┏━━

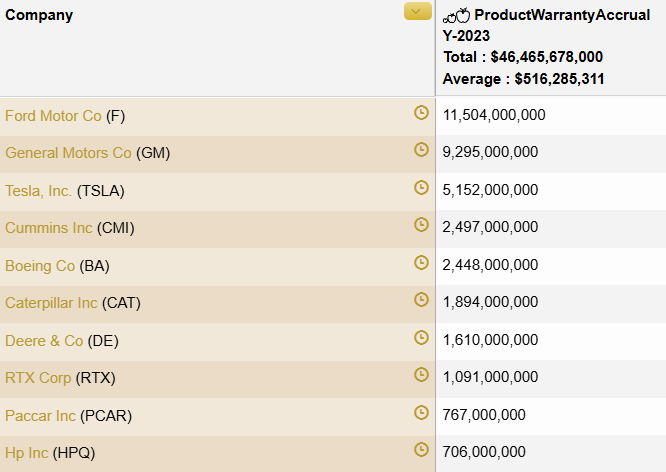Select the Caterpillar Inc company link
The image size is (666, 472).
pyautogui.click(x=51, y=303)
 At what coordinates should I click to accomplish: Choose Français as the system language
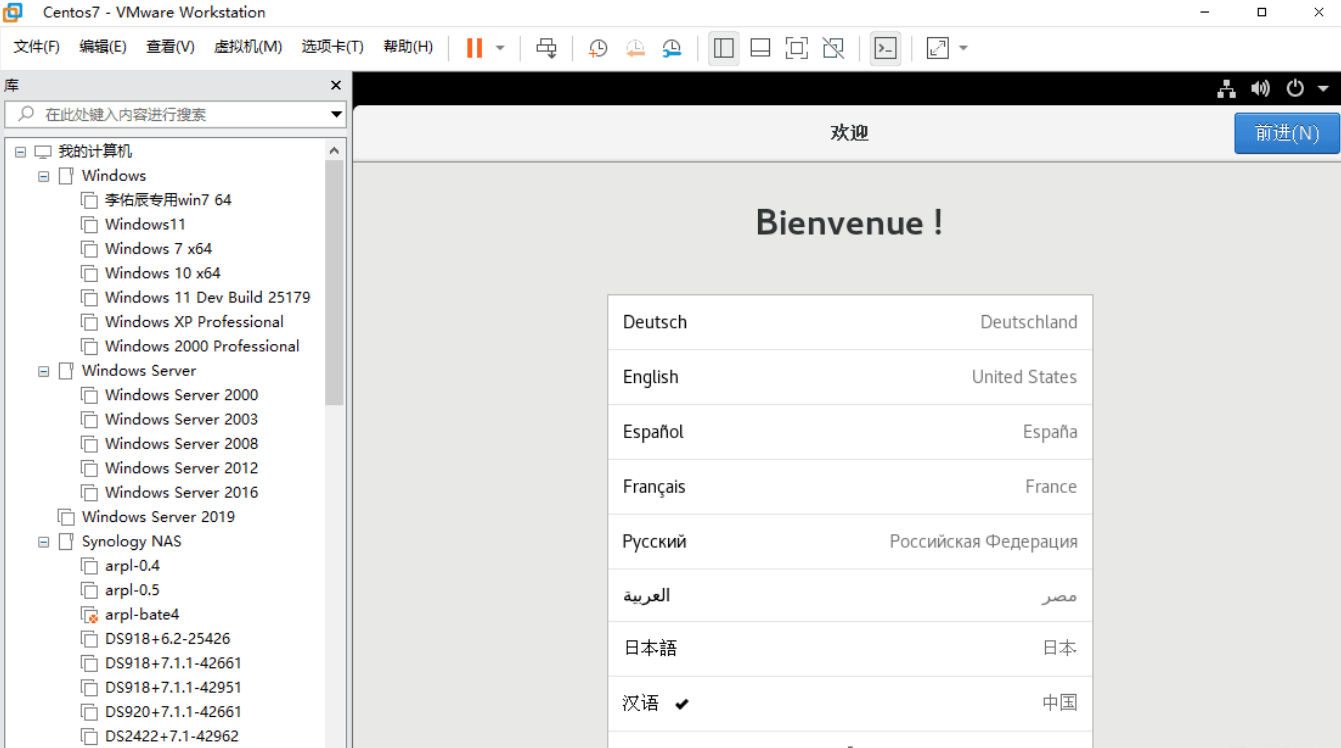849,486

┗━━

=== PROBLEM REQUIREMENTS ===
Skip the pictures. Return exactly the lines from the one containing "At what coordinates" through the end of the data above, both included, and nothing besides.

=== EXERCISE OUTPUT ===
 At what coordinates should I click to accomplish: Choose Français as the system language
849,486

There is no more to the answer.